Nur die Querflöte ist eine Virenschleuder
Der Kenntnisstand könnte sich aber jederzeit ändern. Die Wiener Philharmoniker haben – mit Sonden in der Nase, unter ärztlicher Aufsicht und notariell beglaubigt – Überraschendes zutage gefördert. Zum Beispiel, dass sich die Atemluft selbst bei der Benutzung von Blasinstrumenten viel weniger verbreitet als vermutet. Und dass es bei ViolinistInnen keinen Unterschied macht, ob sie spielen oder nur stumm dasitzen. Einziger Ausreißer, schade für die Fans einschlägiger Stücke von Bach, Händel oder Donizetti, ist die Querflöte, die tatsächlich für eine erhebliche Aerosolwolke sorgt.
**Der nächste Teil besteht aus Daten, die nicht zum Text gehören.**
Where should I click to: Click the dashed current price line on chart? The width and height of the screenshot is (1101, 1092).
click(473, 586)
Allen, die kein Blasinstrument spielen, also SängerInnen und DirigentInnen, empfehlen auch die Charité und die Bundeswehr-Uni in München nur noch 1,5 oder "bei Probe besser zwei Meter Abstand".
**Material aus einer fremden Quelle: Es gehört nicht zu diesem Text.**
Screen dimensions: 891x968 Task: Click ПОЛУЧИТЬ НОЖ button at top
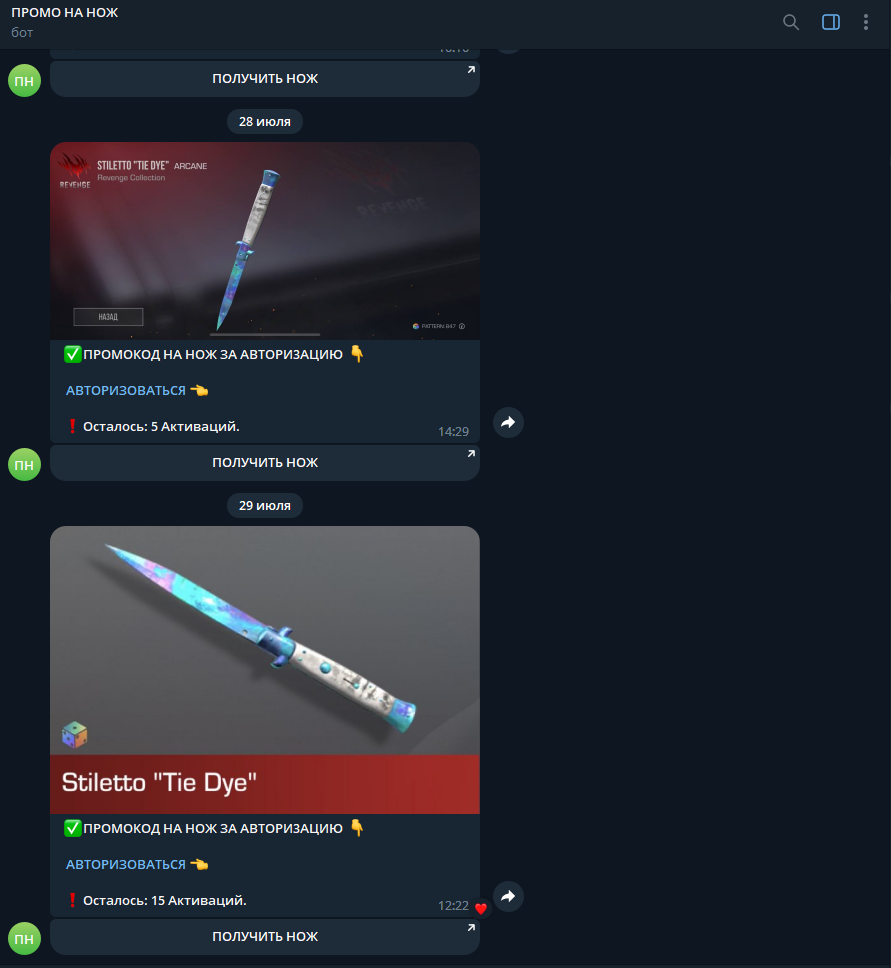(x=265, y=78)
Als vorbildlich geadelt in der Szene ist schon seit Beginn des Lockdowns das Stuttgarter Theater Rampe. Geprobt wurde per Skype oder Handy-Video ohne Unterbrechung, das Programm ist gestreamt, und es gibt sogar eine Premiere mitten im Betriebsverbot. Und die ist von erschreckender Aktualität. "Das Haus der Antikörper" heißt ein zwei Jahre altes Stück, in dem ein Virus grassiert und das ausgewählt wurde, lange bevor Corona sich tatsächlich ausbreitete. "Wir waren fast schockiert ob der Parallelen", bekennt Intendantin Martina Grohmann, die umtreibt, was nicht nur Theaterleute umtreibt – wie die Gesellschaft aus den Einschränkungen zurückkommt, was Vereinzelung auslöst, wie sich kollektive Prozesse verändern.
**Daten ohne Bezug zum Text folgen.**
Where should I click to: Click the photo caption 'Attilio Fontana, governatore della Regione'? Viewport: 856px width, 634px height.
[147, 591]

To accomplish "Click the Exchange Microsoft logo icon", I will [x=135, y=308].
45 Millionen Euro für die Kunst
Und natürlich die Frage vieler Fragen ohnehin und im Kunstbetrieb schon vor Corona: Auftritt von links – auch Häuser, die Fidelio im Repertoire haben, sind auf der sicheren Seite – Kerkermeister Rocco mit seinem Rat fürs Leben: "Hat man nicht auch Gold beineben, kann man nicht ganz glücklich sein." Mit ihrem "Masterplan Kultur" (45 Millionen Euro) füllt die Landesregierung immerhin zwei weitere Töpfe. 32 Millionen Euro werden an wirtschaftlich gefährdete Kunst- und Kultureinrichtungen sowie an Vereine der Breitenkultur fließen, sieben Millionen Euro ins Programm "Kunst trotz Abstand" zur Förderung kultureller Veranstaltungen. Und im Rahmen des Soforthilfeprogramms gingen bisher an mehr als 8.000 Kulturschaffende über 75 Millionen Euro. "Das wird nicht reichen", weiß auch Olschowski, "aber ein Anfang ist gemacht."
Und dem wohnt bekanntlich ein Zauber inne. Toll fühle sich an, sagt Kosminski, in den Proben "die Lebendigkeit von Theater wieder spüren zu können". Und noch toller wird sein, wenn sich dieses Gefühl im Zuschauerraum breitmacht. Wen schreckt, dass der künftig halbleer ist, der muss nur die Perspektive wechseln: Bald wird wieder gespielt, und zwar in halbvollen Häusern.